## Belge Bölümü
'''

XX. Yüz Yıl karabasan gibi
abanır milletimizin üzerine.
Cihan imparatorluğu son
demlerine varmış, dünyanın devleri bu aziz devletin sahip olduğu toprakları ve
tarihi mirasını paylaşmak üzere birleşmişler, bilebildikleri, becerebildikleri
tüm dalavereleri topluca uygulamaya koymuşlardır. ‘Hasta adam’ı ayağa
kaldırmadan ne yapılması gerekirse yapılmalıydı. Harami iştihaları, gözü dönmüş
aç sömürgenler, zayıf rakiplerine saldırdıkça saldırmakta bir beis görmedi. Son
darbeyi vuracak zamanı kolladılar.
Çanakkale üzerine yürüyüş
nasılsa durdurulmuştu. Akıllara durgunluk verecek başarı hikâyesi allak bullak
eder devlerin zihinlerini. Fakat kafalarındaki plan her nasılsa uygulama alanı
bulmalı ve bu Türk belasından kurtulunmalıdır. Savaş gemileriyle, toplarla,
uçaklarla, dünyanın çok yerinden devşirilmiş askerlerle geçemedikleri
Çanakkale’yi, bir zaman sonra siyasi oyunlarla geçerek İstanbul’a varırlar.
İşgal tüm hızıyla ve hayvani ihtirasla devam eder. İslam’ın Başşehri mahalle
mahalle, sokak sokak, semt semt İngiliz, Fransız, İtalyanlarca işgal edilir.
Yunan askerlerinin İzmir ve Anadolu’ya çıkmalarını teşvik ederler, böylece
işgal tüm yurt (Anadolu) sathına yayılır.
Ülkeyi düşman çizmelerinden
kurtarma, düşmanı püskürtme hareketleri çoktan başlamış, yurdun pek çok
şehrinde milli uyanış, milli hareketlenmeler başlamıştır sessizce.

'''

## Kaynak Alıntısı
'''

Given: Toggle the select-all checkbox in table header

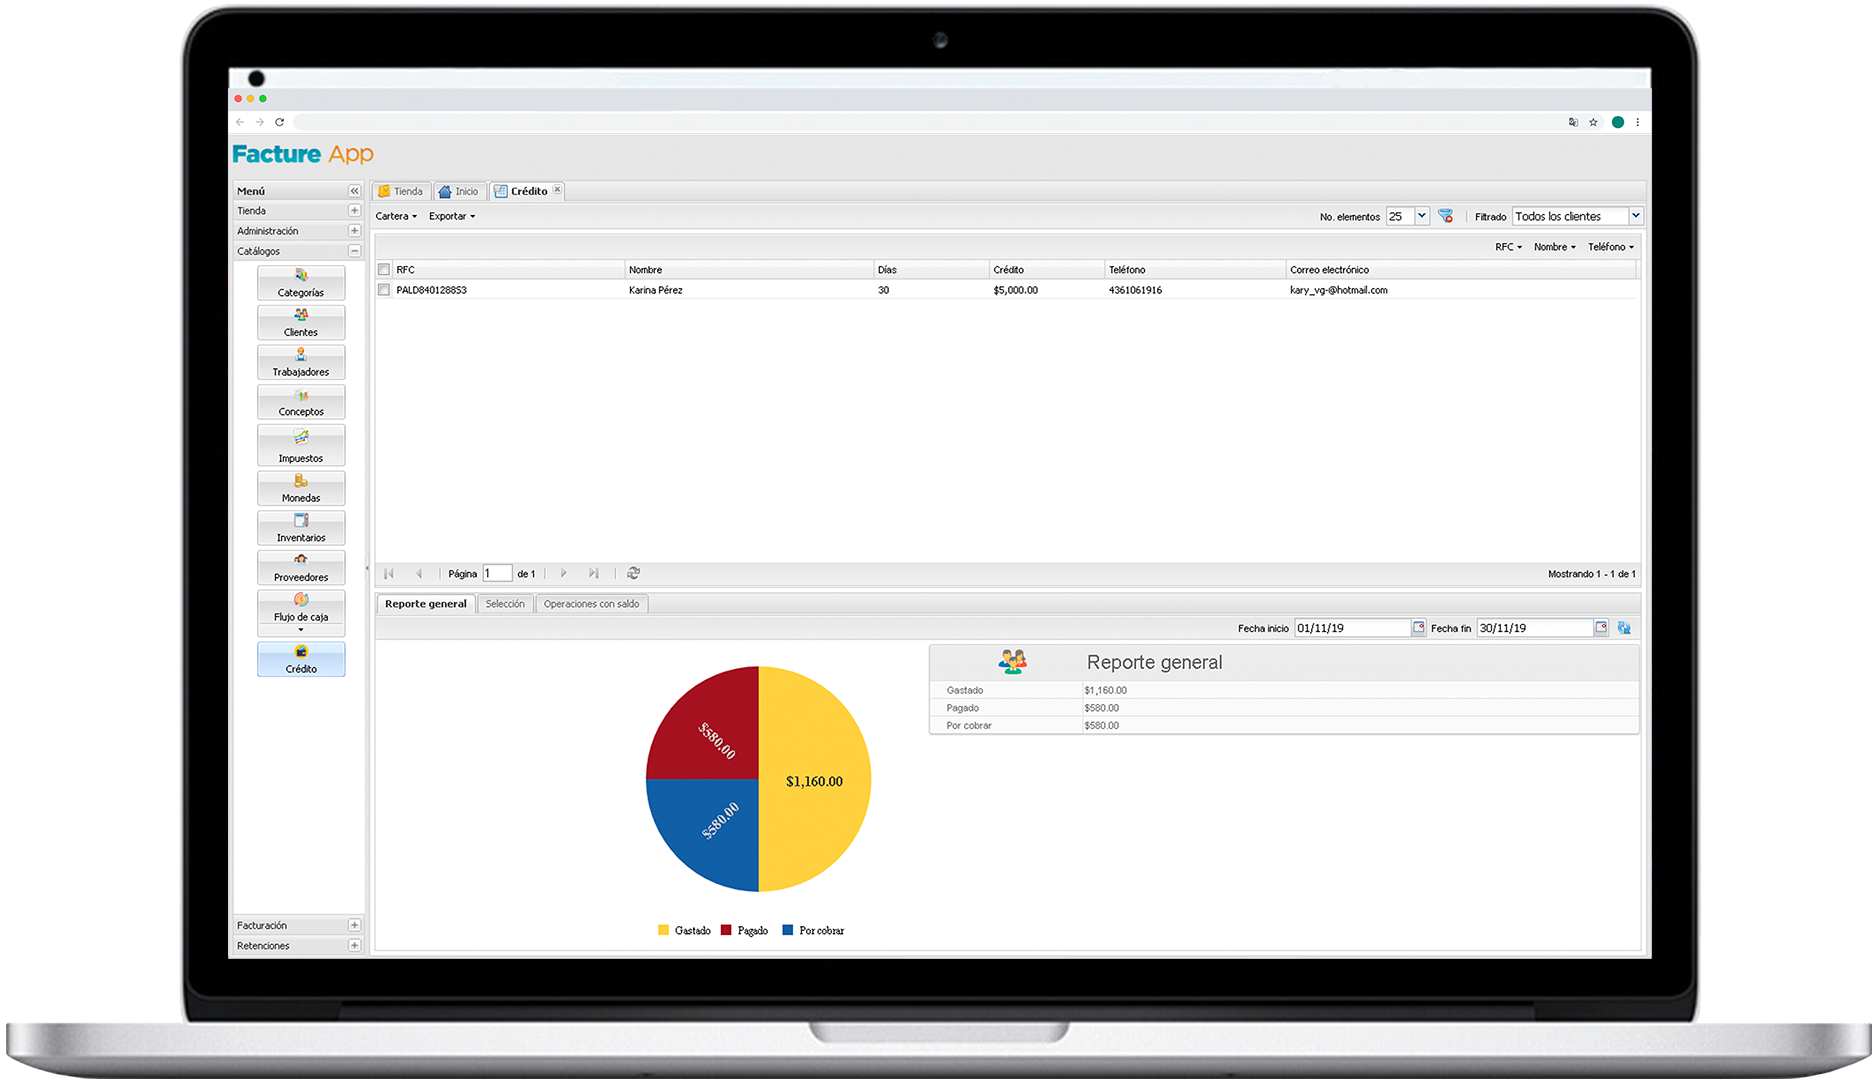Looking at the screenshot, I should coord(384,270).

'''

## Çalışma Yönergeleri
(a) Belge bölümündeki "Çanakkale üzerine yürüyüş" ile başlayan paragrafı ana bilgilerini koruyarak kısa bir madde listesine dönüştürün.
(b) Belge bölümüne göre "İslam'ın Başşehri" kimler tarafından işgal edilir?

## Görev Çözümleri
(a)
- Çanakkale üzerine yürüyüş durdurulmuş, bu başarı devlerin zihnini allak bullak etmiştir.
- Devler yine de planlarını uygulayıp Türklerden kurtulmak istemiştir.
- Savaş gemileri, toplar, uçaklar ve dünyanın pek çok yerinden toplanan askerlerle geçemedikleri Çanakkale'yi bir süre sonra siyasi oyunlarla geçip İstanbul'a varmışlardır.
- İşgal tüm hızıyla sürmüş, İslam'ın Başşehri İngiliz, Fransız ve İtalyanlarca mahalle mahalle işgal edilmiştir.
- Yunan askerlerinin İzmir'e ve Anadolu'ya çıkması teşvik edilmiş, böylece işgal bütün yurda yayılmıştır.

(b) İngilizler, Fransızlar ve İtalyanlar tarafından.